On 28/03/17 11:05, Ulf Lilleengen wrote:
> On 28. mars 2017 11:32, Gordon Sim wrote:
>> On 28/03/17 10:07, Ulf Lilleengen wrote:
>>> I think the type of information suitable for metrics are information
>>> that will be useful for the operations team that are monitoring the
>>> availability and performance of the system. IMO logging is a better
>>> alternative for metrics that are mainly used for debugging, and I think
>>> (though i've never operated messaging infrastructure..) what you refer
>>> to as potentially useful information is mainly interesting for
>>> debugging.
>>
>> As an example, imagine if the statistics show bursts in the frequency of
>> message rejections on occasion and this is coming largely from a single
>> client. Being able to drill into the data and get the user/ip of the
>> client in question would be useful.
>>
>> So, yes, on one level it is 'debugging' of a sort. I think of it more as
>> understanding how the system is being used. The monitoring console as I
>> see it is for this sort of general purpose troubleshooting, observation.
>> It does cover performance, but isn't limited to that.
>>
>
> If you compare this to a typical HTTP server, details of a request would
> typically end up in an access that would also be stored in a central
> logging facility like logstash for later debugging or post-mortem analysis.

Right, and we can do the same (just need to ensure that the log output 
of the different components allows us to correlate things as we want 
to). I believe there is already a semi-standard stack for openshift for 
doing this, so we can experiment with that as well.

> From a http server perspective I think a nice way to distinguish metrics
> from logs is how many values a dimension/tag may have. For instance, the
> value range the request type is small (GET, PUT etc.), while the value
> range of client IPs can be very big. Graphs with many values per tag
> doesn't look nice at all, and creating one graph per value is tedious.
>
> On the other hand, I guess in most messaging use cases, connections are
> long lived and you may only have a few known clients, so maybe having
> host /container id as a tag would work just fine. Lets try it out!
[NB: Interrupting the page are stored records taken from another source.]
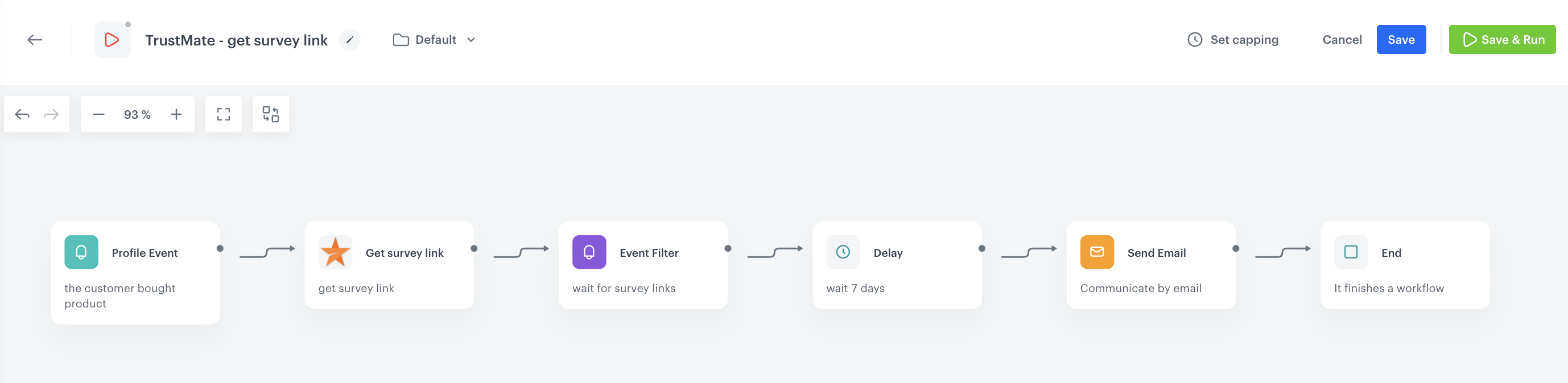Save the workflow
Screen dimensions: 1568x383
pyautogui.click(x=1401, y=39)
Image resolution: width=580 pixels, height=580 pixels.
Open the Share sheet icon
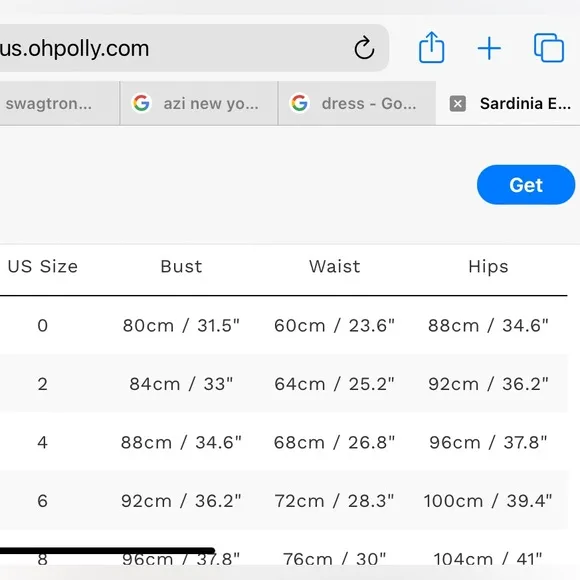click(431, 47)
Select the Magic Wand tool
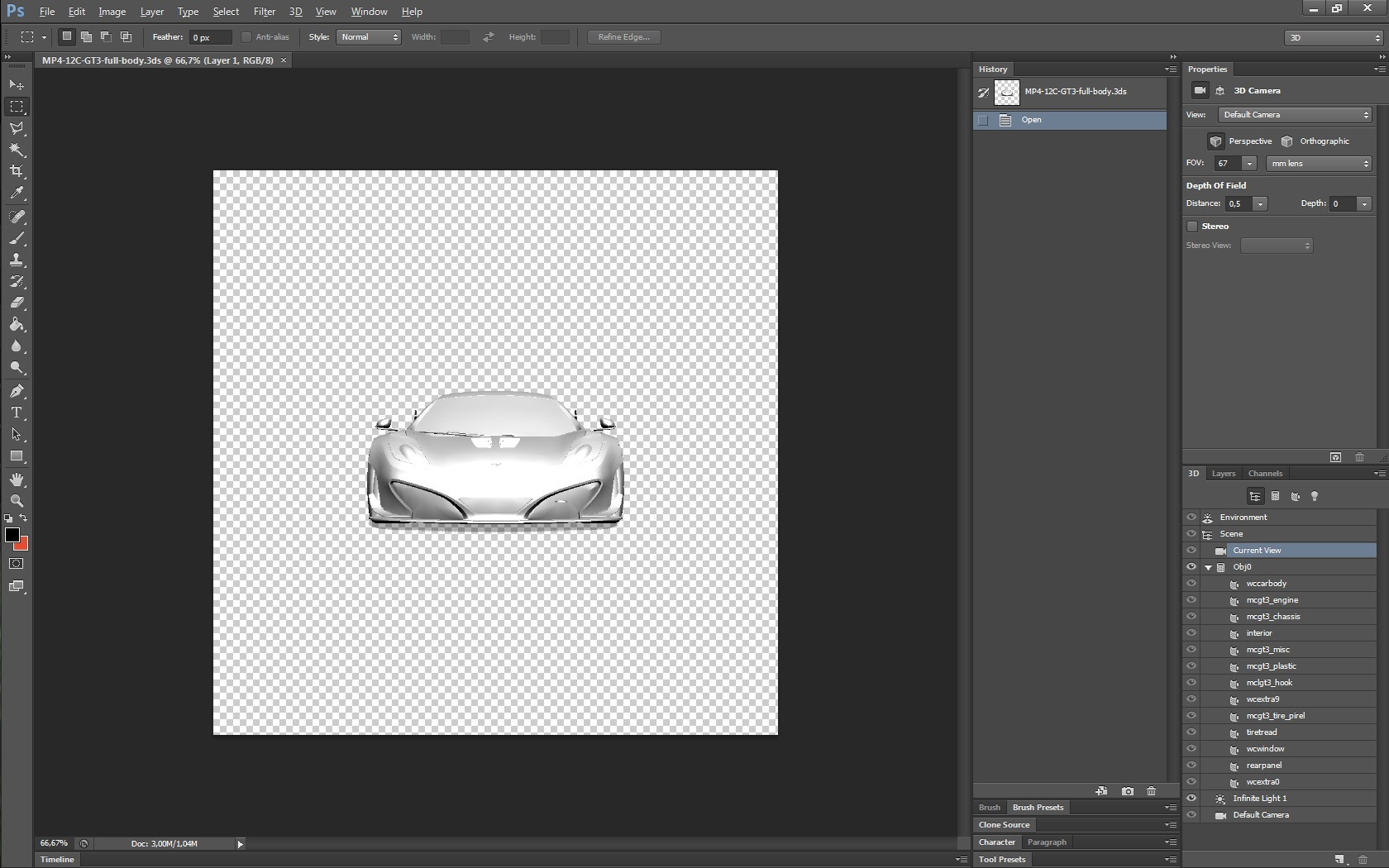The width and height of the screenshot is (1389, 868). pos(17,150)
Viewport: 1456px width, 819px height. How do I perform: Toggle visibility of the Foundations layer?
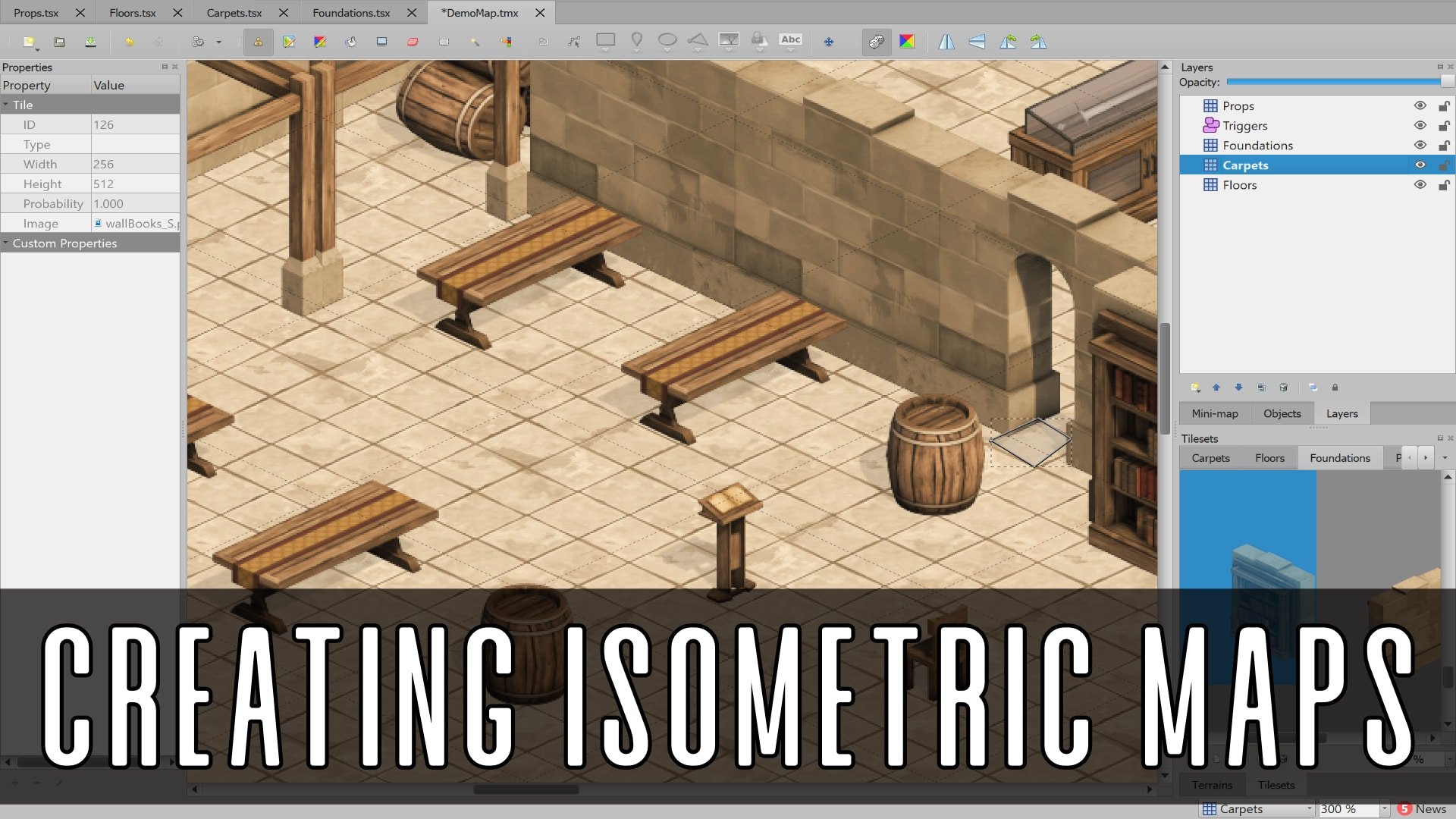pos(1420,146)
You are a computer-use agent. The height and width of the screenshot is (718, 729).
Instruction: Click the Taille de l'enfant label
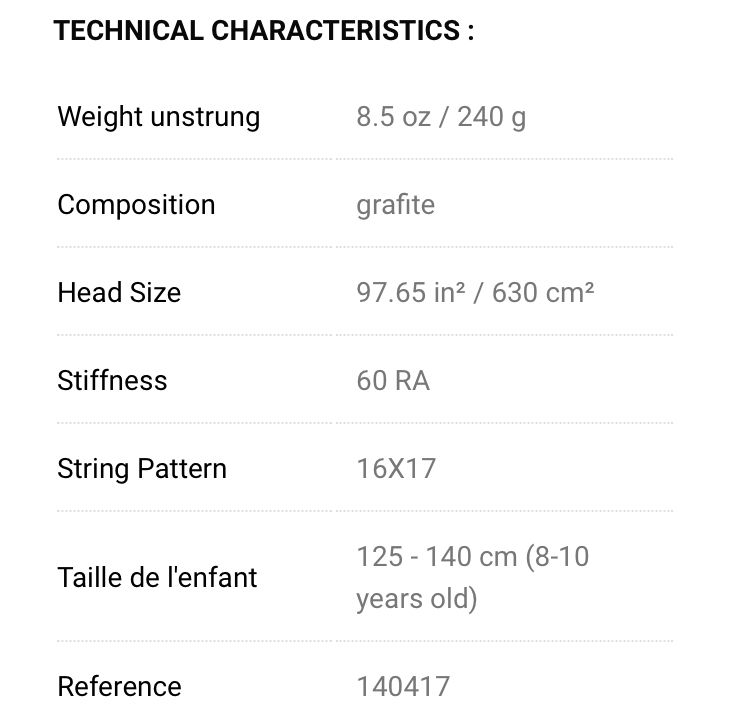157,578
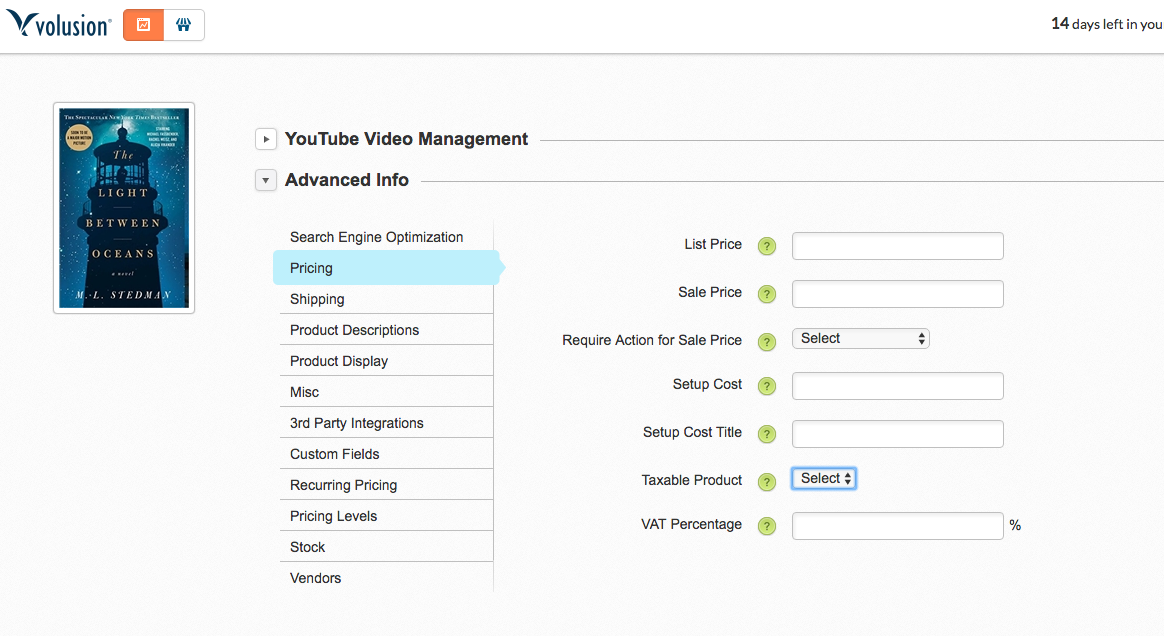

In terms of the value range, the ip address is most likely no wider than 
any other connection identifier (including the artificial one added by 
the router).

Number of connections is one of the dimensions we really do want to 
scale in. So if having a large range of values for the tags may be 
problematic, we may want to avoid per-link and per-connection stats and 
do some simple aggregation *before* storing.